====== DATA SUPPLIED

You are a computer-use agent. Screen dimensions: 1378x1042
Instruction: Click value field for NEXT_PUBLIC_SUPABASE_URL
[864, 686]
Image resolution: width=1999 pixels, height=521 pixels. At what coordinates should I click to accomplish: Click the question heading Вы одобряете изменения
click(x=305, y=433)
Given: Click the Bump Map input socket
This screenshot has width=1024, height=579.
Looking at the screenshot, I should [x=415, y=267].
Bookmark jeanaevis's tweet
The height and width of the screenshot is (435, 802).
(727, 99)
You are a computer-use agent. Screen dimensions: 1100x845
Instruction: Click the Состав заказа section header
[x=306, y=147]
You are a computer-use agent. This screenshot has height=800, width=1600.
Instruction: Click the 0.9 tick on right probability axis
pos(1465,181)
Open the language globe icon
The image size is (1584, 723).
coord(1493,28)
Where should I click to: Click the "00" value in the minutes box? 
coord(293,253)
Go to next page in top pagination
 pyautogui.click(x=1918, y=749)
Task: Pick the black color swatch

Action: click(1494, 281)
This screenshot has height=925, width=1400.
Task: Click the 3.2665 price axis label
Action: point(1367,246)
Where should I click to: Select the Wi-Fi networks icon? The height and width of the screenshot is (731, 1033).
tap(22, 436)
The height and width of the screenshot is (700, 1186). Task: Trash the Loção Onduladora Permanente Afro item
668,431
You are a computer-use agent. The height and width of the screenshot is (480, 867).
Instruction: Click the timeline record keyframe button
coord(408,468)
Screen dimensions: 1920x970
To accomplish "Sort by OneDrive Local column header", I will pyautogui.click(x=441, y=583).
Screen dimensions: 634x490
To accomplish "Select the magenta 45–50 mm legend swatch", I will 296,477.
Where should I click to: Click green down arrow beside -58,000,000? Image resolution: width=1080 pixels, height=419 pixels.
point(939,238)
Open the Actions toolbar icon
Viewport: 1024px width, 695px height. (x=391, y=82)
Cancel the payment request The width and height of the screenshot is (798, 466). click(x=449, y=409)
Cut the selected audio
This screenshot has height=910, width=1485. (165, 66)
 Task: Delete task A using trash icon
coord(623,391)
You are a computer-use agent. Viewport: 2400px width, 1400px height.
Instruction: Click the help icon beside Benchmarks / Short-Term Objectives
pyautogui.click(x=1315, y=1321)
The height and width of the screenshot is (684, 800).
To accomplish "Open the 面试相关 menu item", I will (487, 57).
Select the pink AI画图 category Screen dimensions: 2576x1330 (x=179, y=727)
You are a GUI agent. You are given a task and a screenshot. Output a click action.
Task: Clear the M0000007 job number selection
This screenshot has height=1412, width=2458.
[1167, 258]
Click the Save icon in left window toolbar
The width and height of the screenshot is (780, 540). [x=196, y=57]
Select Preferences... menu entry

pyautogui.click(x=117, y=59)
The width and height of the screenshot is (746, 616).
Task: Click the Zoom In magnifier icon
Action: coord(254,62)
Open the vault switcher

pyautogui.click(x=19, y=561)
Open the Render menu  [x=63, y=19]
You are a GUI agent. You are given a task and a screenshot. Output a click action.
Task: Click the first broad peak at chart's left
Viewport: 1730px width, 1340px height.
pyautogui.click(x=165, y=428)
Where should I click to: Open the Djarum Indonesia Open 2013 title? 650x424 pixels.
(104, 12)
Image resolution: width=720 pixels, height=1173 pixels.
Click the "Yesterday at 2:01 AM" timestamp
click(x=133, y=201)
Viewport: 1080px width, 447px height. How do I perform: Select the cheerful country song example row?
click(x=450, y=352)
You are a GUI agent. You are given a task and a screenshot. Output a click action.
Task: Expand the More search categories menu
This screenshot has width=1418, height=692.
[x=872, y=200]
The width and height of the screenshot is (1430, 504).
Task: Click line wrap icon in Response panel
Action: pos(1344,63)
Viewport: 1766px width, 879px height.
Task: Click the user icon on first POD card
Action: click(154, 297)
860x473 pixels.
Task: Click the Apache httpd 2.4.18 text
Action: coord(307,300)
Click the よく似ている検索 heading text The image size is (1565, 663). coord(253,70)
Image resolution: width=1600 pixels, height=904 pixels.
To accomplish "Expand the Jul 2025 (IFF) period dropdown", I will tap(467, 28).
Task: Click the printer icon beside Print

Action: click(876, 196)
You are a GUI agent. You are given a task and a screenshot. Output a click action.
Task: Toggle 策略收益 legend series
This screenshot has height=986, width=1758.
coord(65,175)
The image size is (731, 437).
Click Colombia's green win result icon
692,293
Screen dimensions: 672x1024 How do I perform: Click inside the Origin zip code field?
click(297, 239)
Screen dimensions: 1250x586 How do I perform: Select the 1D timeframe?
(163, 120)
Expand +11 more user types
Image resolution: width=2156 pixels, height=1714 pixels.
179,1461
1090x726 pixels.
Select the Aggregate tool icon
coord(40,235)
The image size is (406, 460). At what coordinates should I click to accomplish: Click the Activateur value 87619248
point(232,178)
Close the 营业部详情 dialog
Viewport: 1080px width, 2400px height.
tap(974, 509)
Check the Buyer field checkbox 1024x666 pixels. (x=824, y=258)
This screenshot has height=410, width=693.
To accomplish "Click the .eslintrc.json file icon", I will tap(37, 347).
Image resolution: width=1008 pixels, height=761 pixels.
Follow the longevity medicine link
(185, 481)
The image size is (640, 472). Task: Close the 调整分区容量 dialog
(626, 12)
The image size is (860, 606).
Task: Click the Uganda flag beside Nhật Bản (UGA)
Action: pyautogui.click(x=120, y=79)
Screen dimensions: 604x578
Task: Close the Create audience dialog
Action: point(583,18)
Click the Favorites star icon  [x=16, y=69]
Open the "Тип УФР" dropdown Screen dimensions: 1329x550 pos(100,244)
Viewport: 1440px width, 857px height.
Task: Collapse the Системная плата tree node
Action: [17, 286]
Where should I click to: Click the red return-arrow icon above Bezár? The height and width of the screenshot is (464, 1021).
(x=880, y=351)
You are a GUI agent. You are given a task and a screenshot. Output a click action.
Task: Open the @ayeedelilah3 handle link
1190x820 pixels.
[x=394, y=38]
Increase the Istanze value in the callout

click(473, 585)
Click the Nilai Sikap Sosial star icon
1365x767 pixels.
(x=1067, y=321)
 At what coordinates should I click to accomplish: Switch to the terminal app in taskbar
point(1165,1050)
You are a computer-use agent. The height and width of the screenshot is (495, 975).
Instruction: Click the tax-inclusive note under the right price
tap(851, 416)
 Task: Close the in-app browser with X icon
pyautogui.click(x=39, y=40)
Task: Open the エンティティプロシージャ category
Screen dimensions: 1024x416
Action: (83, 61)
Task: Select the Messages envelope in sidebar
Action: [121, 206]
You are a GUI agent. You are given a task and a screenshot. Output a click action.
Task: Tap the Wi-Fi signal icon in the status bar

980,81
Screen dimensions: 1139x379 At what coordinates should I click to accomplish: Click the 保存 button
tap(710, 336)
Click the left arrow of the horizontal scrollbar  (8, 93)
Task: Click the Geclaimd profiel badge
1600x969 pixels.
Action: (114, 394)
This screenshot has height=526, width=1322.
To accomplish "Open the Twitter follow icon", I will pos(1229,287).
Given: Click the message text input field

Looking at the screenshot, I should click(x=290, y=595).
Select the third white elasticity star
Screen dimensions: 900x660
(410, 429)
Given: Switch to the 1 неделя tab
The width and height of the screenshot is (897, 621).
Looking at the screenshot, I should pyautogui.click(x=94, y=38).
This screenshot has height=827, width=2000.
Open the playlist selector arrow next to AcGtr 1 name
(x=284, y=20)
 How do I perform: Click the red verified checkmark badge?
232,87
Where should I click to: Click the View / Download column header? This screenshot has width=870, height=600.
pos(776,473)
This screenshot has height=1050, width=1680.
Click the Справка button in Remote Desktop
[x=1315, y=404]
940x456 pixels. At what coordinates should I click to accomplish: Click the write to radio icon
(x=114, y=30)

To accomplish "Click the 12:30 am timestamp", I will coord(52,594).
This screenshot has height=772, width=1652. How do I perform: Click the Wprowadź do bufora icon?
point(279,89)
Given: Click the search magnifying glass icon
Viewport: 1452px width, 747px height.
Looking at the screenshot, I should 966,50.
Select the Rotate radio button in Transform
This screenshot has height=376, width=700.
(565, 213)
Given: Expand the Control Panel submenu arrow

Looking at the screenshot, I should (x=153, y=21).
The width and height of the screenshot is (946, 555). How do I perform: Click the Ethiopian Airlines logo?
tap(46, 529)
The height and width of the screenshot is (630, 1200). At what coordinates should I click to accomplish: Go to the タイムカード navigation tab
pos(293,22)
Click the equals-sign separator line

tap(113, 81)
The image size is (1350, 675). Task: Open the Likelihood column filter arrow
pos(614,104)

============

WORK ORDER: When you reach the line containing "Image resolution: width=1600" in the data above, start copying exactly, and stop after the line containing "This screenshot has height=410, width=693.".

ANSWER BELOW:
Image resolution: width=1600 pixels, height=904 pixels.
To accomplish "Expand the Jul 2025 (IFF) period dropdown", I will tap(467, 28).
Task: Click the printer icon beside Print

Action: click(876, 196)
You are a GUI agent. You are given a task and a screenshot. Output a click action.
Task: Toggle 策略收益 legend series
This screenshot has height=986, width=1758.
coord(65,175)
The image size is (731, 437).
Click Colombia's green win result icon
692,293
Screen dimensions: 672x1024 How do I perform: Click inside the Origin zip code field?
click(297, 239)
Screen dimensions: 1250x586 How do I perform: Select the 1D timeframe?
(163, 120)
Expand +11 more user types
Image resolution: width=2156 pixels, height=1714 pixels.
179,1461
1090x726 pixels.
Select the Aggregate tool icon
coord(40,235)
The image size is (406, 460). At what coordinates should I click to accomplish: Click the Activateur value 87619248
point(232,178)
Close the 营业部详情 dialog
Viewport: 1080px width, 2400px height.
tap(974, 509)
Check the Buyer field checkbox 1024x666 pixels. (x=824, y=258)
This screenshot has height=410, width=693.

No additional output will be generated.